# [Exercise]
Return the abstract on AMPK activation in lean and obese ponies word for word, in full.

Effect of Dietary Nonstructural Carbohydrate Content on Activation of 5′‐Adenosine Monophosphate‐Activated Protein Kinase in Liver, Skeletal Muscle, and Digital Laminae of Lean and Obese Ponies
In EMS-associated laminitis, laminar failure may occur in response to energy failure related to insulin resistance (IR) or to the effect of hyperinsulinemia on laminar tissue. 5′-Adenosine-monophosphate-activated protein kinase (AMPK) is a marker of tissue energy deprivation, which may occur in IR.
Hypothesis/Objectives
To characterize tissue AMPK regulation in ponies subjected to a dietary carbohydrate (CHO) challenge.
Animals
Twenty-two mixed-breed ponies.

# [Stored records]
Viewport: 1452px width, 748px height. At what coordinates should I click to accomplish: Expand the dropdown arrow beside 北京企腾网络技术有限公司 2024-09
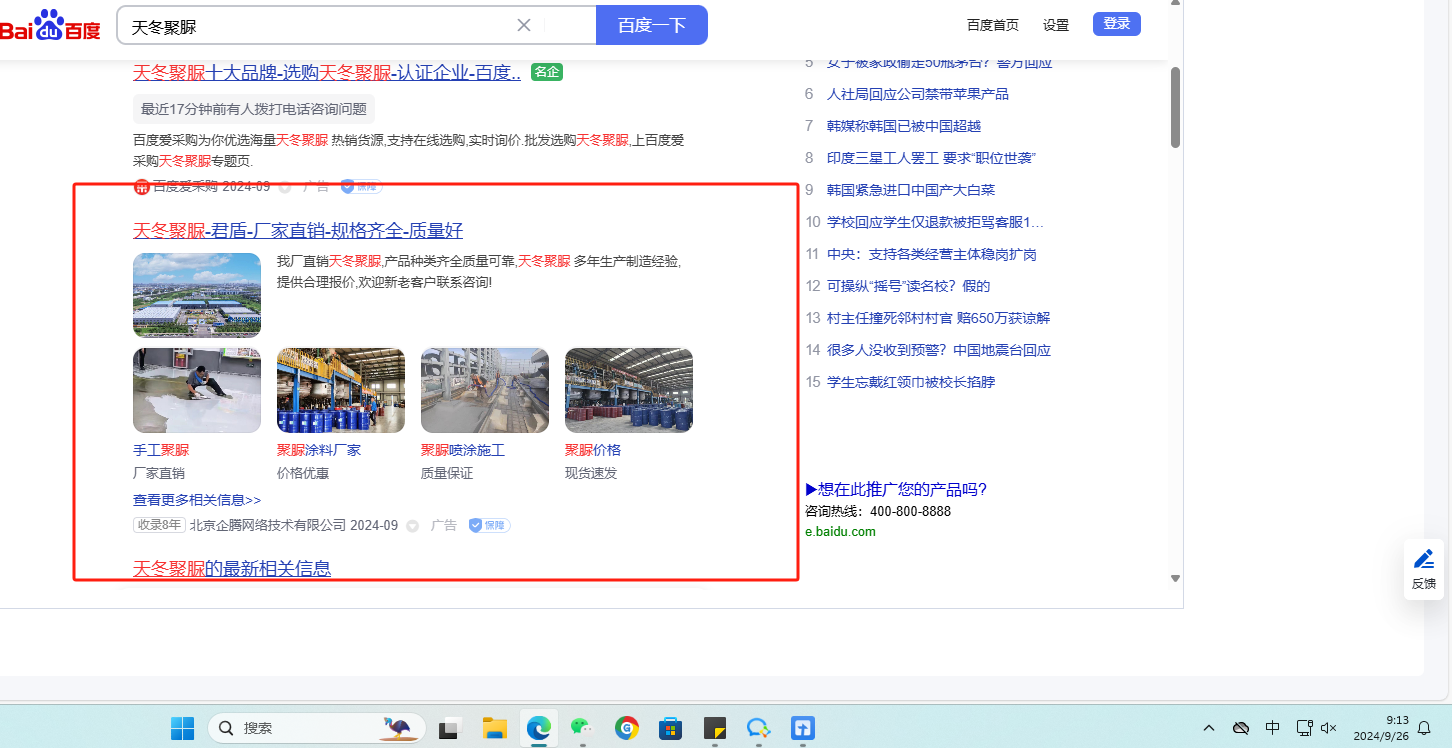tap(412, 526)
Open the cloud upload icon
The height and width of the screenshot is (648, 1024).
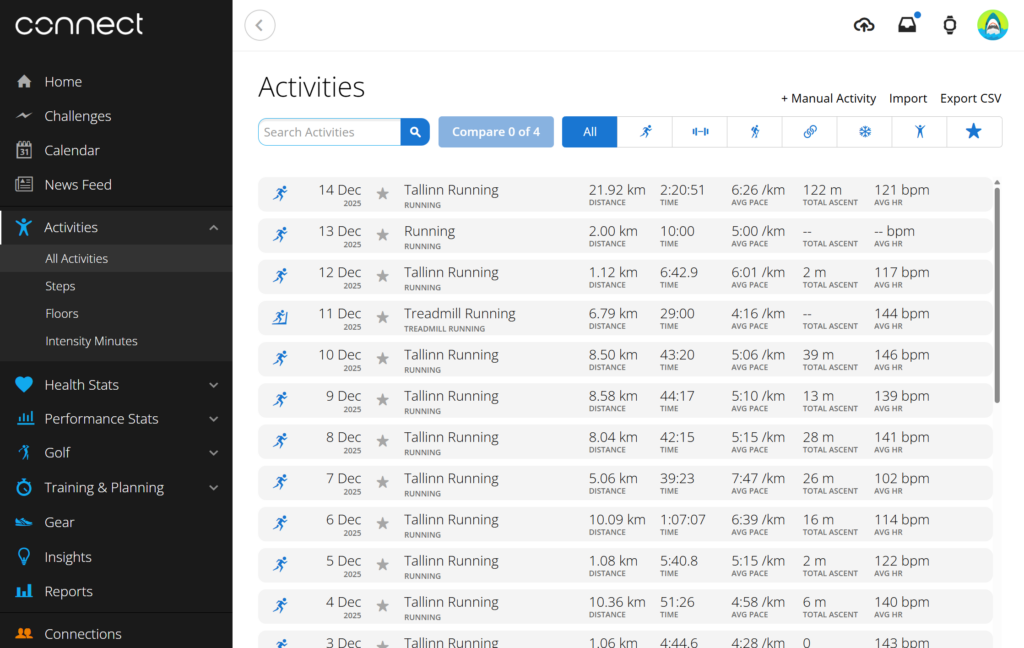pyautogui.click(x=863, y=23)
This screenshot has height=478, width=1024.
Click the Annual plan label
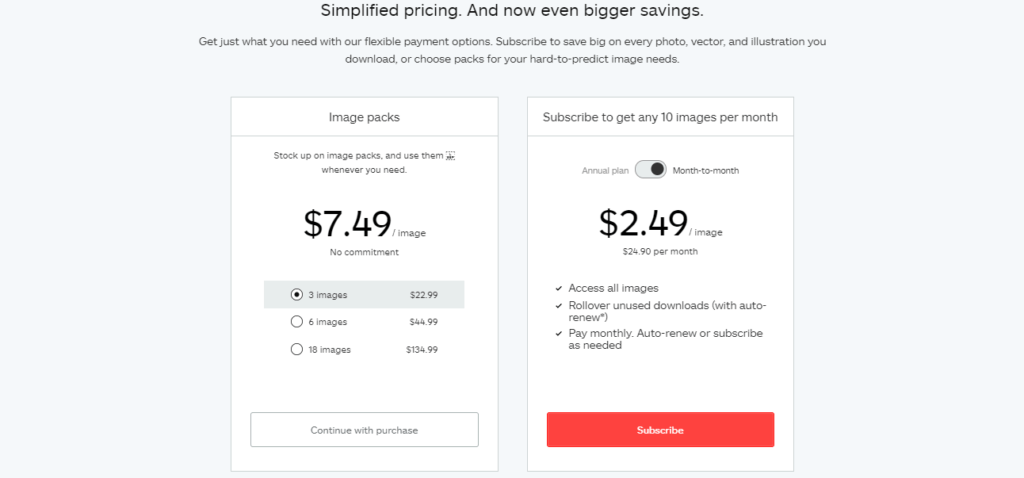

# [Result of this task]
Effect of Dietary Nonstructural Carbohydrate Content on Activation of 5′‐Adenosine Monophosphate‐Activated Protein Kinase in Liver, Skeletal Muscle, and Digital Laminae of Lean and Obese Ponies
In EMS-associated laminitis, laminar failure may occur in response to energy failure related to insulin resistance (IR) or to the effect of hyperinsulinemia on laminar tissue. 5′-Adenosine-monophosphate-activated protein kinase (AMPK) is a marker of tissue energy deprivation, which may occur in IR.
Hypothesis/Objectives
To characterize tissue AMPK regulation in ponies subjected to a dietary carbohydrate (CHO) challenge.
Animals
Twenty-two mixed-breed ponies.